In this case, the requests from the browser are sent to the proxy. The proxy sends the requests to the server, which responds to the proxy. Finally, the proxy responds to the browser. Proxys are used for many reasons, often security-related.

The system we will be setting up will consist of a chain of 3 proxies which will perform the following functions:

  • Caching. This allows the proxy to store a copy of the files requested. If a second request is received for the same file, it is already held locally and a second request does not need to be sent to the server. This reduces traffic on the external network and also improves performance overall. The Caching proxy we will be using is known as Squid.
  • Virus Scanning. As the file will be passing through the proxy, that proxy can examine its contents. In this case, viruses can be scanned for and blocked. The virus scanning proxy we will be using is called HavP and is used in conjunction with a regular scanner, in our case ClamAV.
  • Content Scanning. As well as being examined for viruses, the text of the HTML can be processed and scored. This allows inappropriate (for example sexual) content to be blocked. We will be setting up using one of the best known content scanners, Dan's Guardian.

Transparent Proxying

There was much discussion on the forum thread concerning this. It is an additional feature which is entirely optional. In order for a proxy to be used, the browser has to "know" to send its requests to the proxy rather than to the actual server. This is achieved by configuring the browser with the proxy's details. There are, however, one or two problems with this.

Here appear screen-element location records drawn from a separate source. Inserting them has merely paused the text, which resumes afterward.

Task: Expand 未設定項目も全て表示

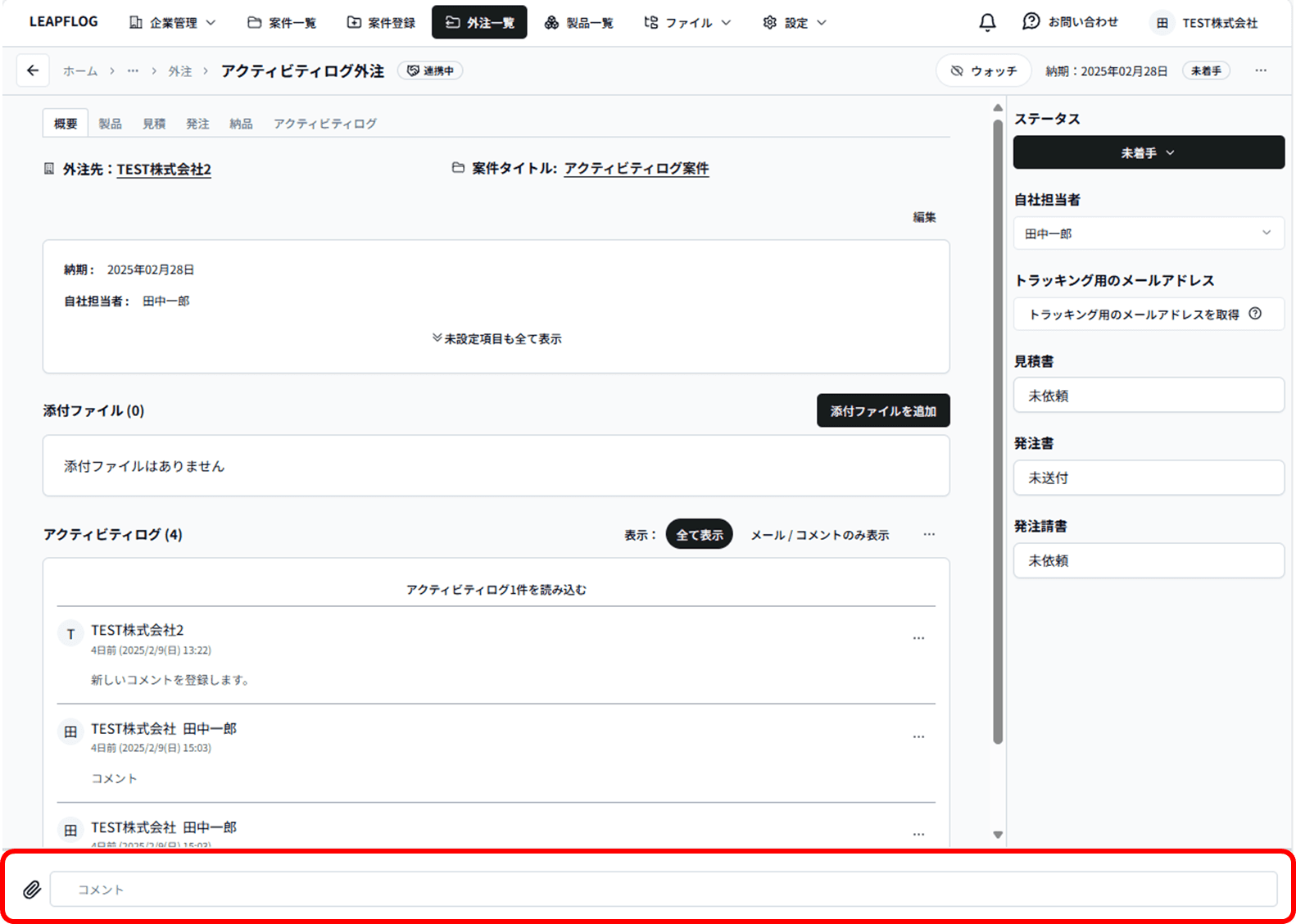Action: 496,338
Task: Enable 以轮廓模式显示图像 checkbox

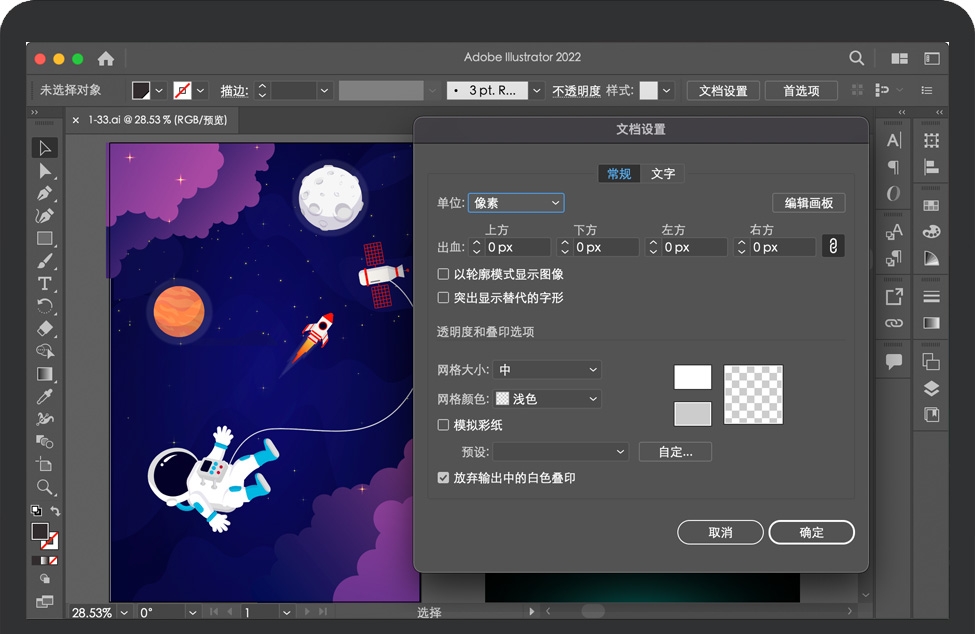Action: click(x=444, y=274)
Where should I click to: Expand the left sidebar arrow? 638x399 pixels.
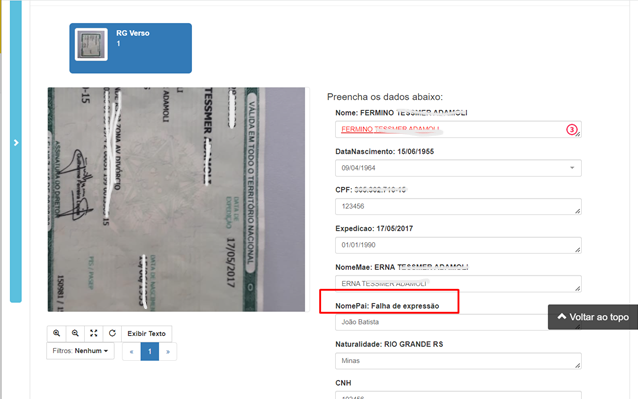coord(16,143)

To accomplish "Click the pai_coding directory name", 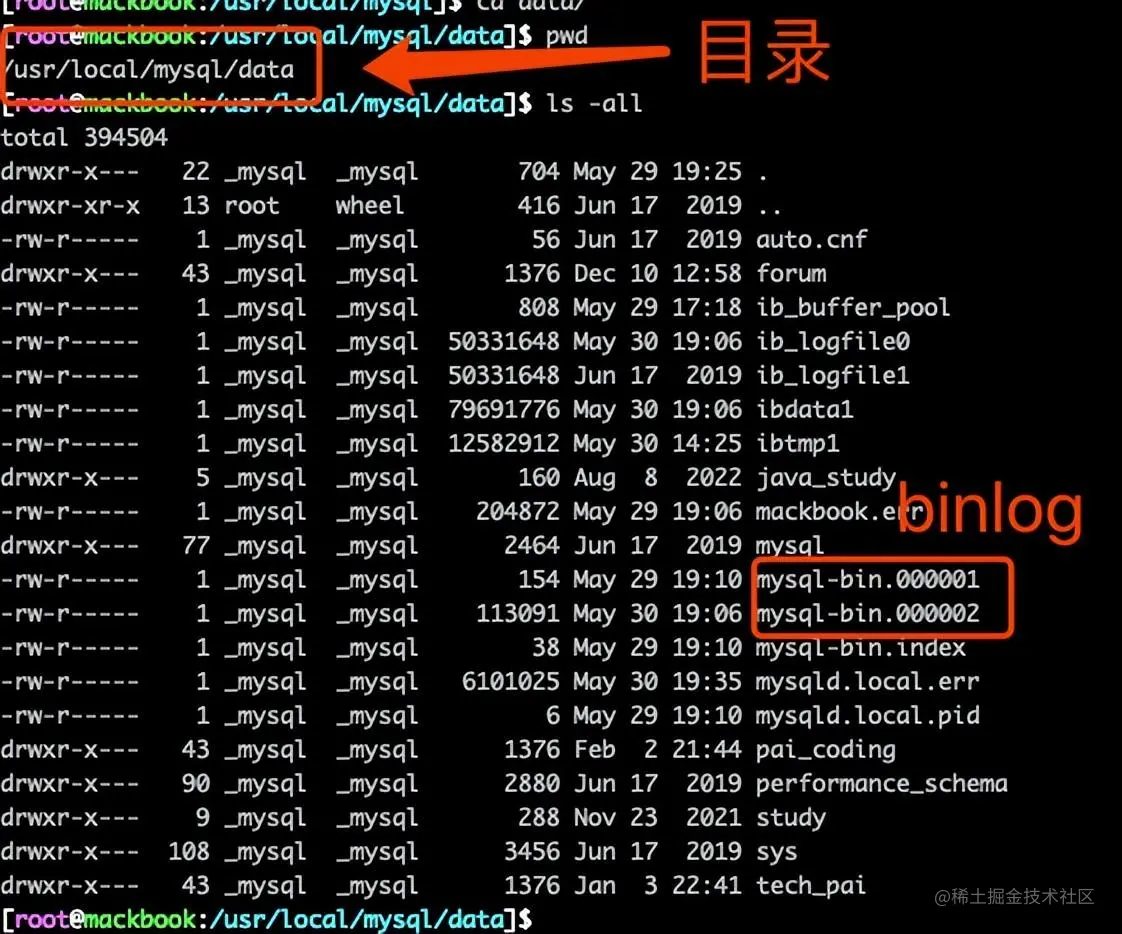I will [x=826, y=749].
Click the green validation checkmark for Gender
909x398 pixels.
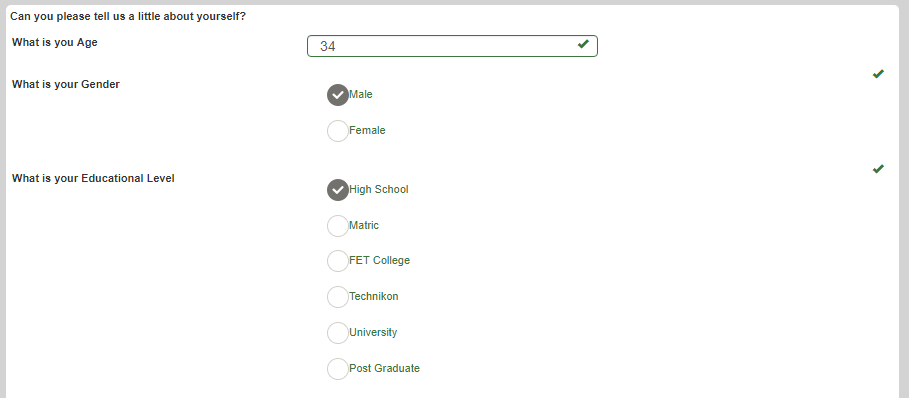coord(878,74)
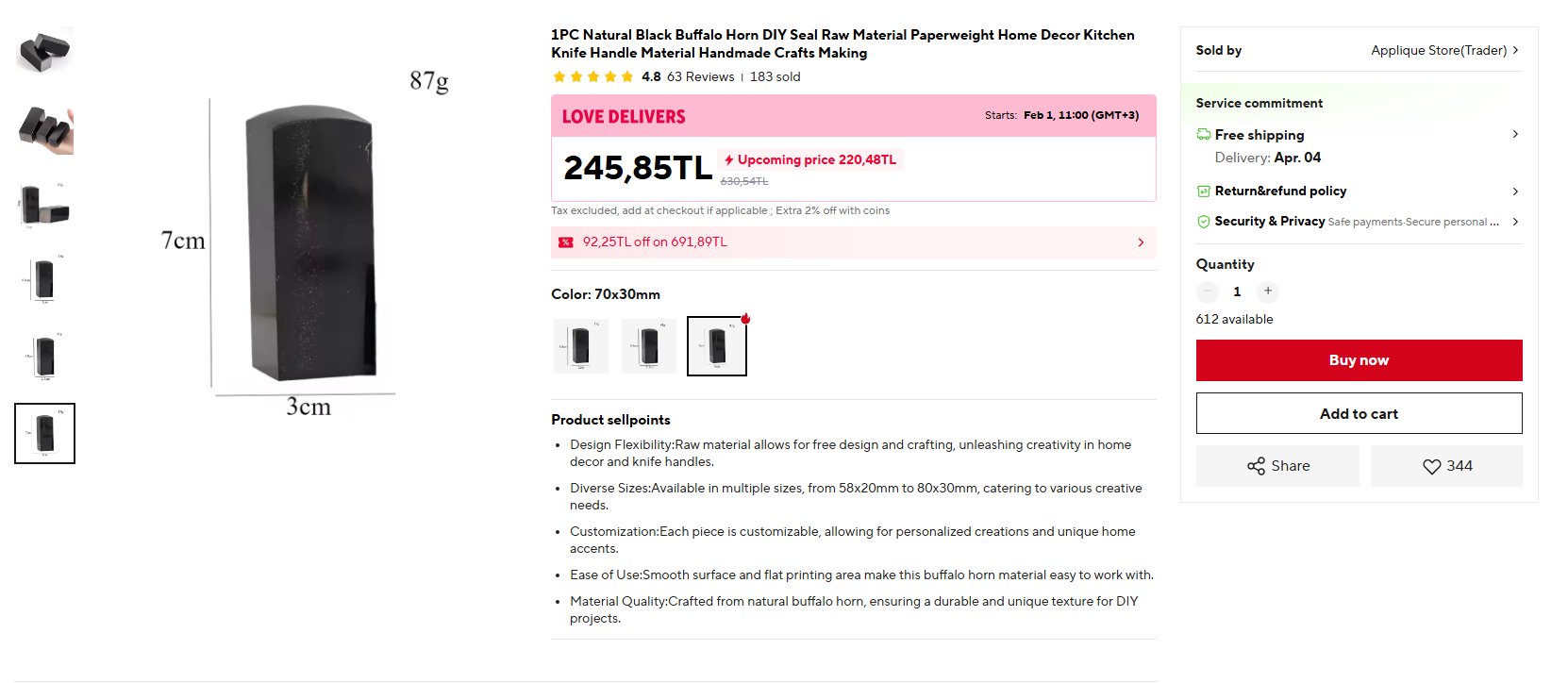Select the second color variant swatch

[648, 346]
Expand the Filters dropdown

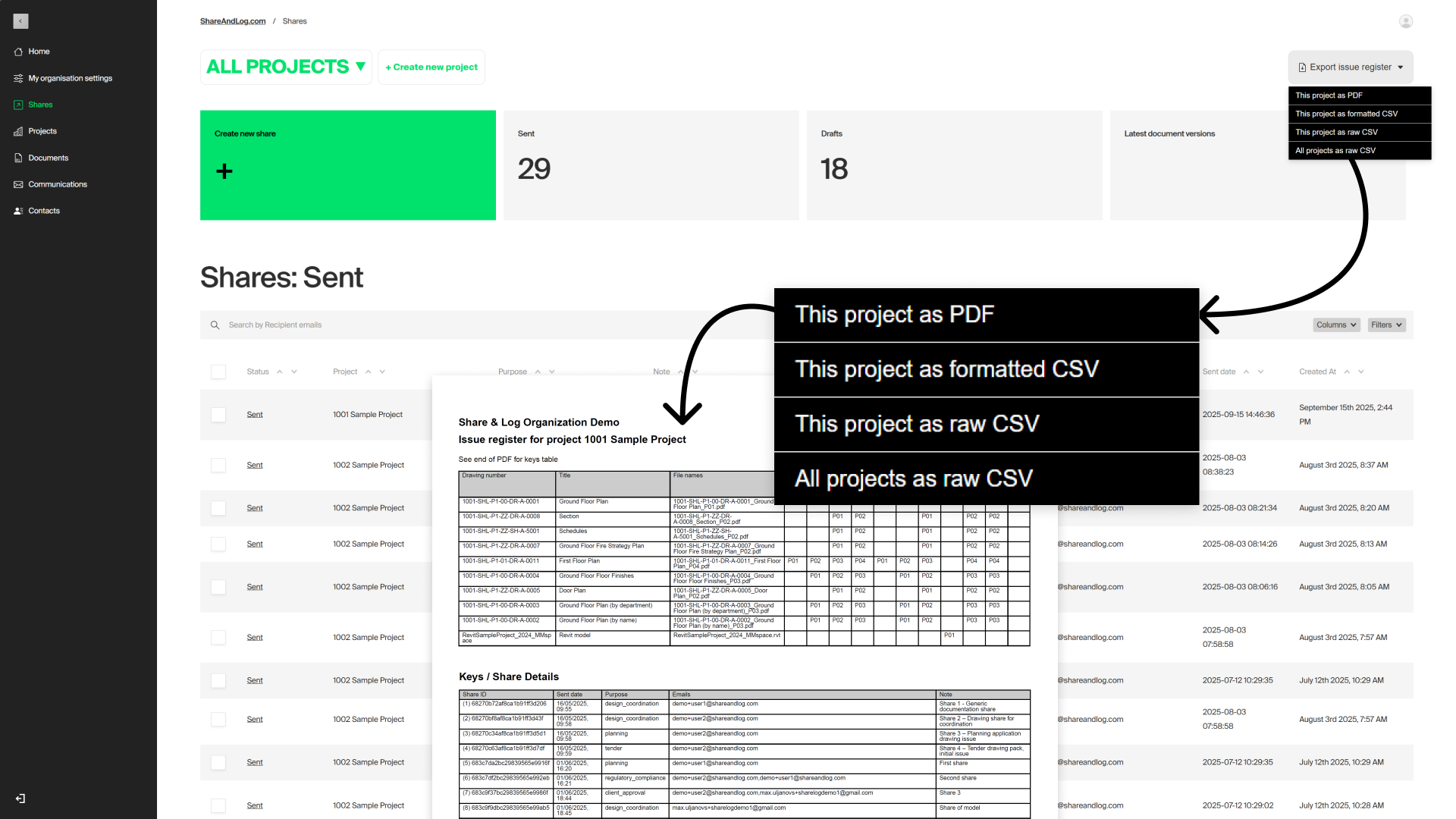[x=1386, y=325]
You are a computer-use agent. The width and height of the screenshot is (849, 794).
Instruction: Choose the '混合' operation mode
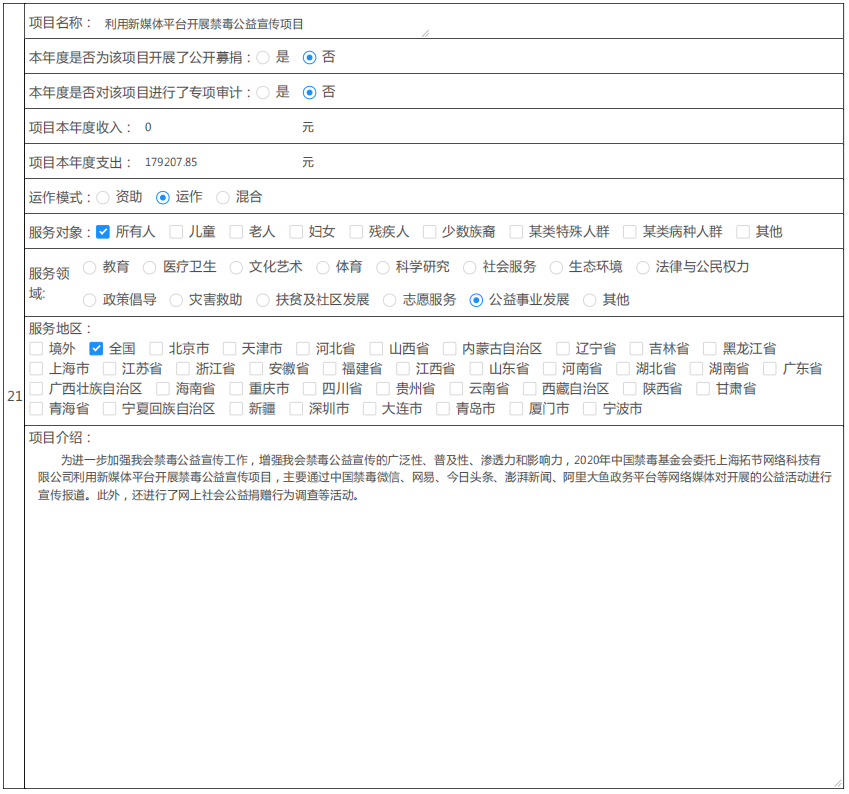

  1. Each browser must be individually configured. Not too much of a problem with a home network and not many browsers, but particularly with portable devices which may or may not be used elsewhere (for example at work) it can be inconvenient to have to keep turning the proxy on and off.
  2. It can be easy to bypass. Without additional firewall rulesc to prevent direct browsing of the internet, bypassing the proxy (and therefore gaining access to blocked content) is as simple as turning it off in the browser.

The solution to this is known as transparent proxying. This works by having the proxy running on the router (in our case the core) and configuring it to intercept all outbound web traffic (i.e. destined for port 80) and redirect it to the proxy. The process is transparent to the end browser / user, hence the name.

NOTE Transparent proxying should not be seen as an alternative to setting a proxy on static machines, only as an addition. There are still ways to circumvent the system (for example, some webservers don't operate on port 80) so transparent proxying should be seen as an additional layer of security, not an alternative!

The Software

We will be installing a series of packages. The full details of configuring each will not be discussed here. For an in depth discussion, please visit the respective websites.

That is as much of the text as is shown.